[Stored entries]
+-------+

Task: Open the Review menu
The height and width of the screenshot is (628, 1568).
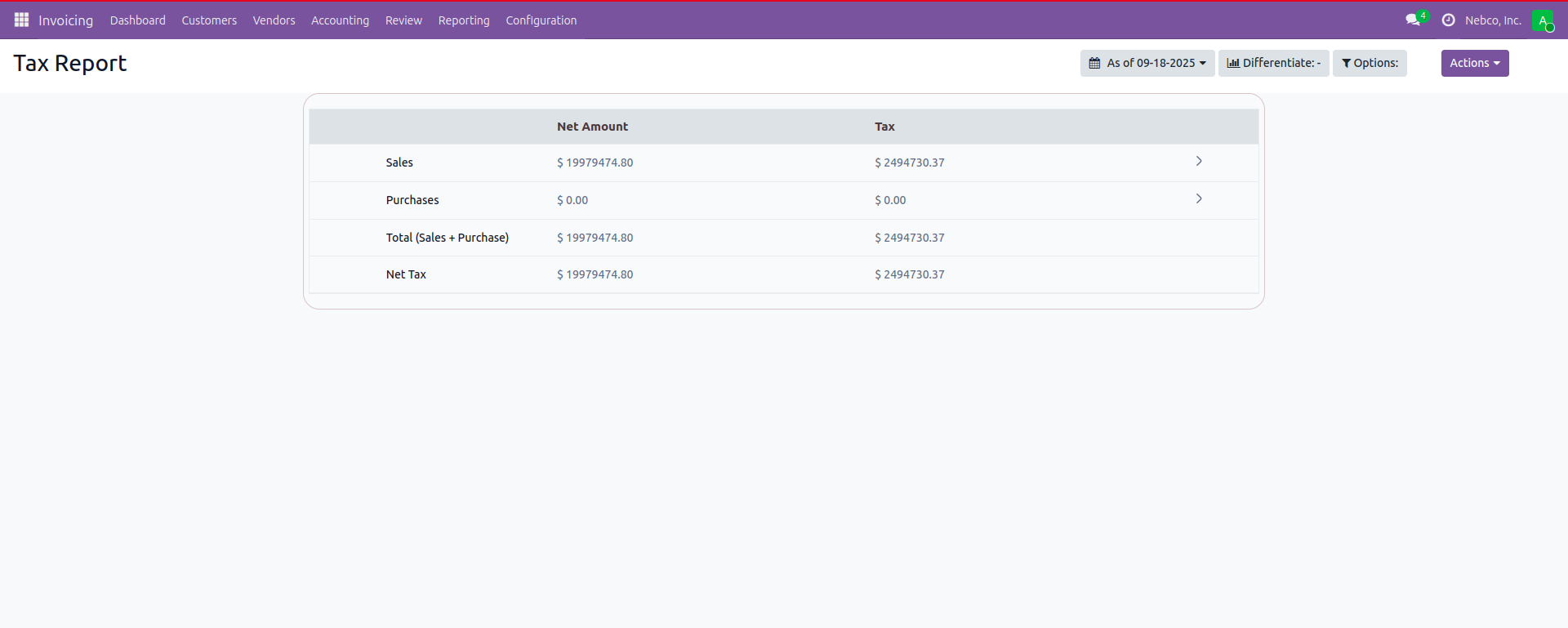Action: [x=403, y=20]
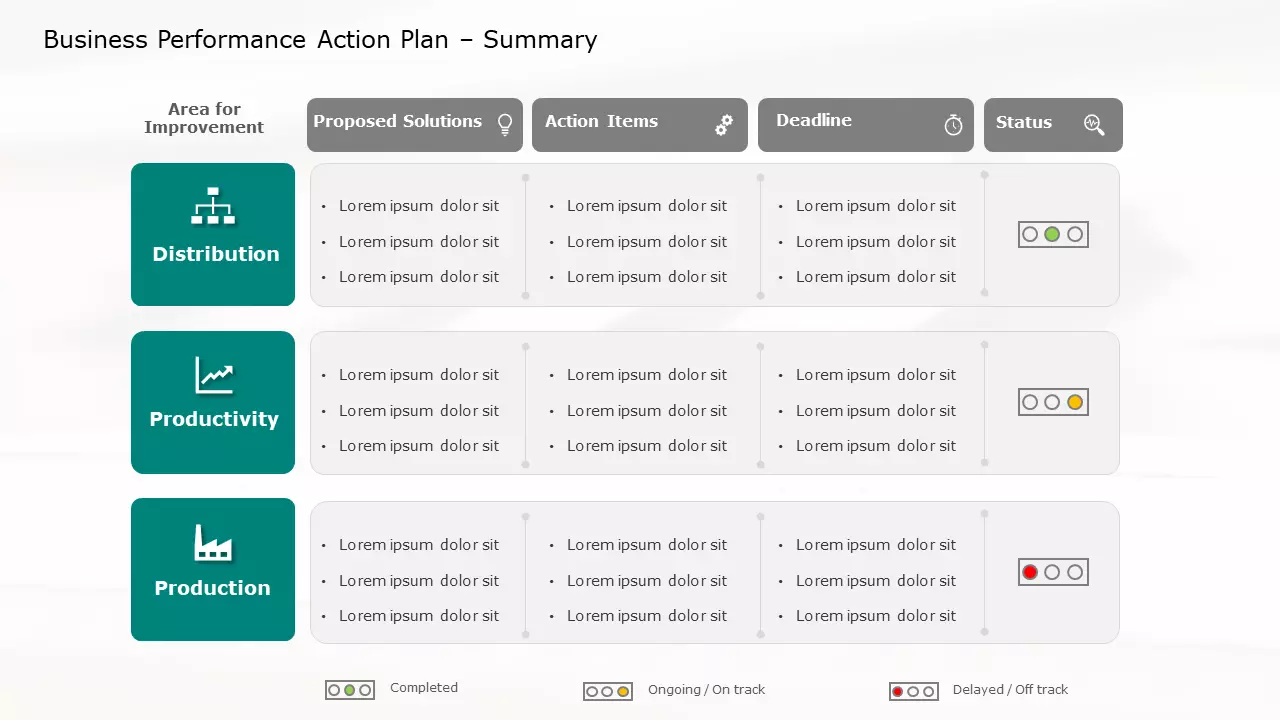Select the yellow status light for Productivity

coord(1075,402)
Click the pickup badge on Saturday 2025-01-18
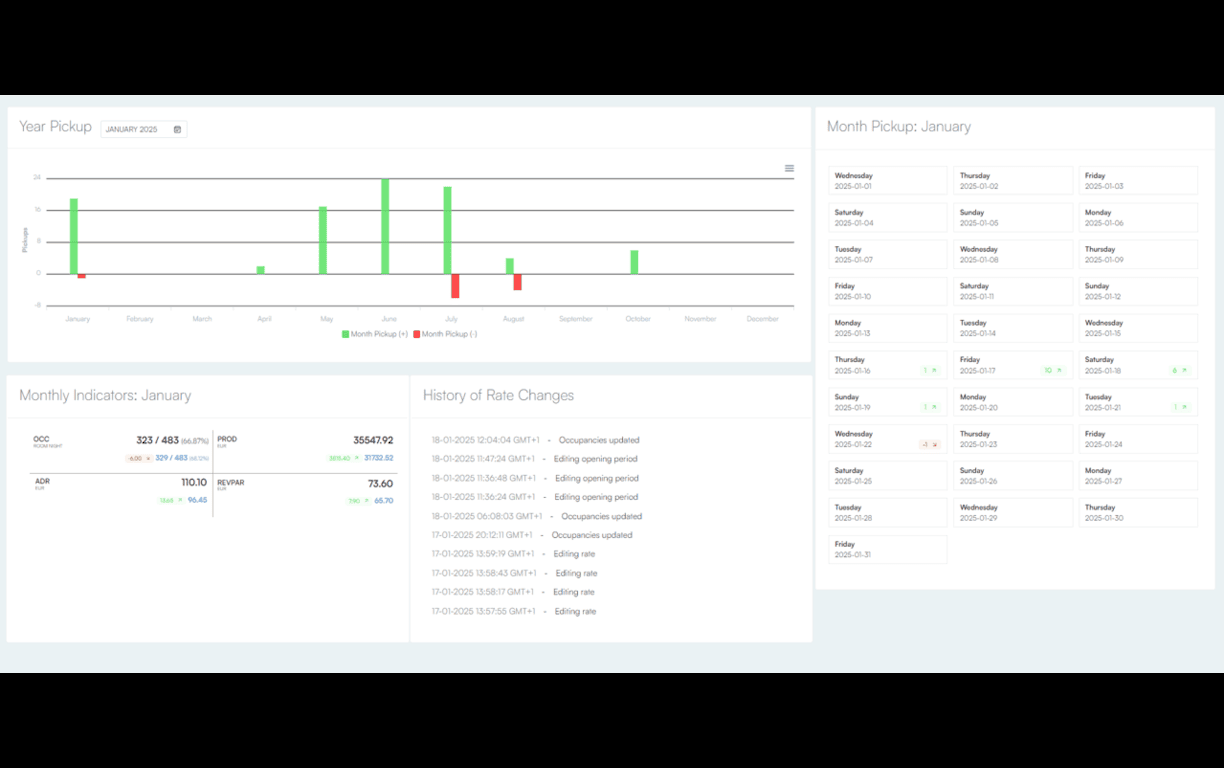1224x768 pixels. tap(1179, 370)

+-------+

▸ REQUIRED WORK
Your reply should hold only the lines from the one that contains "The height and" through the last line of the records above, exact and complete, and no pictures.

▸ RESULT
The height and width of the screenshot is (628, 1568).
Action: [x=403, y=20]
Select the yellow status light for Productivity

coord(1075,402)
Click the pickup badge on Saturday 2025-01-18
1224x768 pixels. tap(1179, 370)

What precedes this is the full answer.